So the application that doesn't terminate of it's own accord,
it wants to be told to terminate. And for that, we need some way to signal to the entire
application and all of its threads that it's time to quit. And the committee has a strong
opposition to asynchronous termination. Because asynchronous stuff going on in C++ is just
a nearly impossible to code properly.

So the committee has a strongly voted against any
form of asynchronous termination. So now, we're left back to synchronous termination.
And the only way to really make this happen is if in one thread I signal to another thread
that it's time to terminate and that second thread perceives that as an exception. So
let's take a little regression here and ask, "Well, what happens if a thread has an exception
that it doesn't handle? The exception runs off the top." Well, do you call std terminate
as you would if an exception popped out of main. Do you propagate the exception to the--to
some thread trying to do a join? Do you just ignore the exception? And the answer to that
is we haven't fully decided yet.

There's various issues either way you do it. Any way you do
it, you're going to make somebody unhappy. But we have sort of decided that what we need
very definitely is a way to manually propagate. So if we assume in the simplest case we just
call terminate, then we're going to need a way to manually propagate an exception from
one thread to the other.

And that in fact requires new language facilities because right
now, we have no way to sort of store in forward an exception. So what happens--we're back
to cancellation. We've already sort of mentioned that cancellation will perceived as an exception
in the second thread thats being told to cancel. The question is, "Will that thread
be ready for it? When we'll see that exception?" In the case where you're not ready for it
we have an API to say, "I'm not ready for any cancellations now." And so, any cancellations
will just sort to be noted and will not actually appear as an exception.

And then, when you
become ready to deal with the cancellation, you can then pick up that exception. Within
that range of things where you're not quite ready for one, you can explicitly test for
whether or not a cancellation is pending. And you can simply ignore things. But in the
normal case, you will get a exception.

But you won't get an exception at our arbitrary
points in the program. You will get an exception only at cancellation points. Places where
we know it's safe to cancel you. And those are based on this list here, just as synchronization
points where you're likely to be blocking or doing some other act like that.

So, what
comes out of all of these things is potentially instead of what you were expecting, an exception
saying, "You've been cancelled." There is however a problem in all of this. None of
those points included I/O operations. So, if you are blocking on I/O--a thread is blocking
I/O, you now have no way to cancel it and if the I/O it's waiting on, it doesnt show
up, it's going to be hanging there forever. So, we know this was a problem, partly its
a weaknesses in the current operating systems, because many of the current operating systems
dont guarantee that you will wake up from an I/O operation if you cancel a thread.

So,
the C++ Committee is trying to work it out in conjunction with some other committees
like POSIX, what we can do to make sure that we have some way to cancel threads that are
blocked on I/O. And we dont have a resolution on this yet. And then, going beyond what we're
putting into the standard. We want to try and enable libraries to be--to handle the
heavy lifting.

So most of what I've shown you here today is primarily the lowest layer
that most programmers will never see that they will work through libraries at a higher
layer. And the question is how do you get that higher layer? The first task is probably
things like thread pools and thread groups that the C++ Standards Committee will define
in terms of the technical report. There's still an open debate about how much of that
will go into the next standard, and how much will be deferred to the actual technical report?
But the issues for the deferring these things add up among them being we're not quite ready.
We dont know how much we want to a force early, we still need specification work, etc.
And the standard is looming very quickly. What would be count as success? Well, one
of the things is can we build libraries? And the answer to that is we believe that as of
today that we can build all of the facilities that we're trying to implement in the second
technical report using the facilities that have been proposed for the next C++ standard.
So we have sort of evidence that at least the first round of libraries can be implemented
with what's being defined in the standard.

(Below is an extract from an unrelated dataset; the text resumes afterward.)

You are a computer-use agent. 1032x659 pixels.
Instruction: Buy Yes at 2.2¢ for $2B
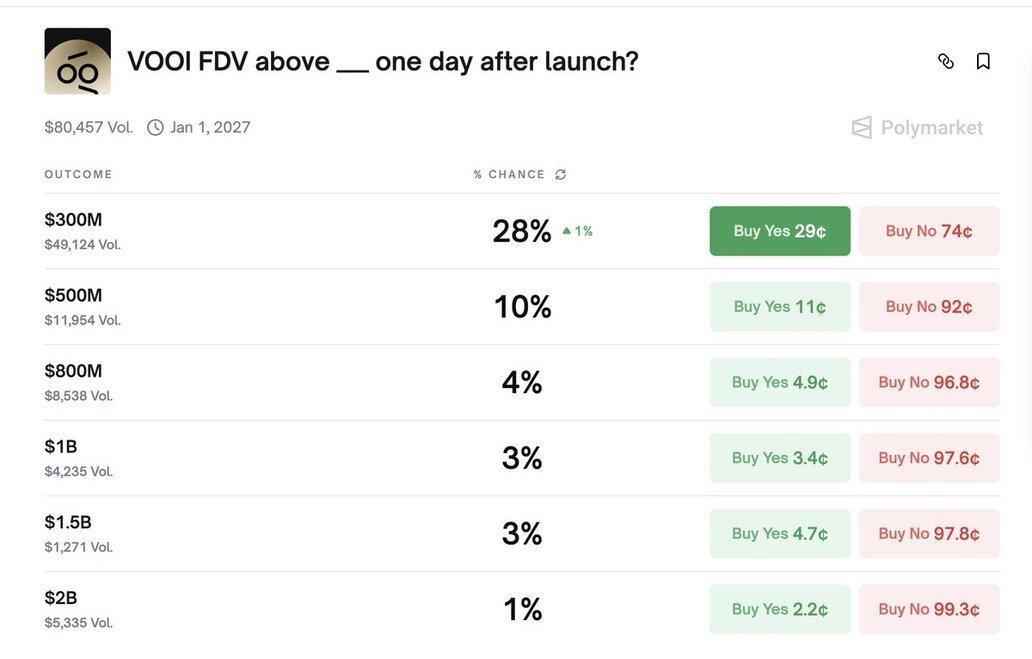click(x=780, y=609)
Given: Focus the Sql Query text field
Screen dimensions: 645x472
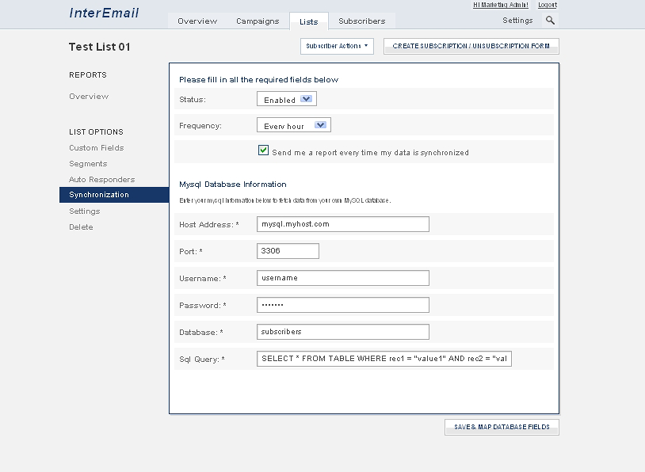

And we believe then, that you can you pick
up and define your own set of higher level libraries beyond that. One of those examples
is futures, that we're kind of putting in the technical report, and basically what the
future says is, "go off and compute this function and later I will come back and ask for the
return value." The fourth join model that the standard is proposing doesn't provide
for return values, its all void. So, what happens if you want those return values? Futures
is a means to have that. What happens if the thread acts with an exception? You want to
be able to get that exception at the time you ask for the return value.

And the advantage
here is that now you have a simple mechanism to take sequential code and using the futures,
turn it into parallel code. And for those interested in reading the actual papers those
of the paper numbers. But we have a big hole right now in the standard. And that is the
proposed standard does not have a mechanism for lambda.

For the purposes of parallel and
compare programming, what we really need is basically an anonymous nested function. Something
like Auto Pascal. There's a group, we're late but we're trying to get this done in time
for the standard. So, if we can put that in, then, those lambdas provide you an extra layer
of functionality and capacity that really helps you write good libraries, so that you
can write a parallel four loop entirely in library code.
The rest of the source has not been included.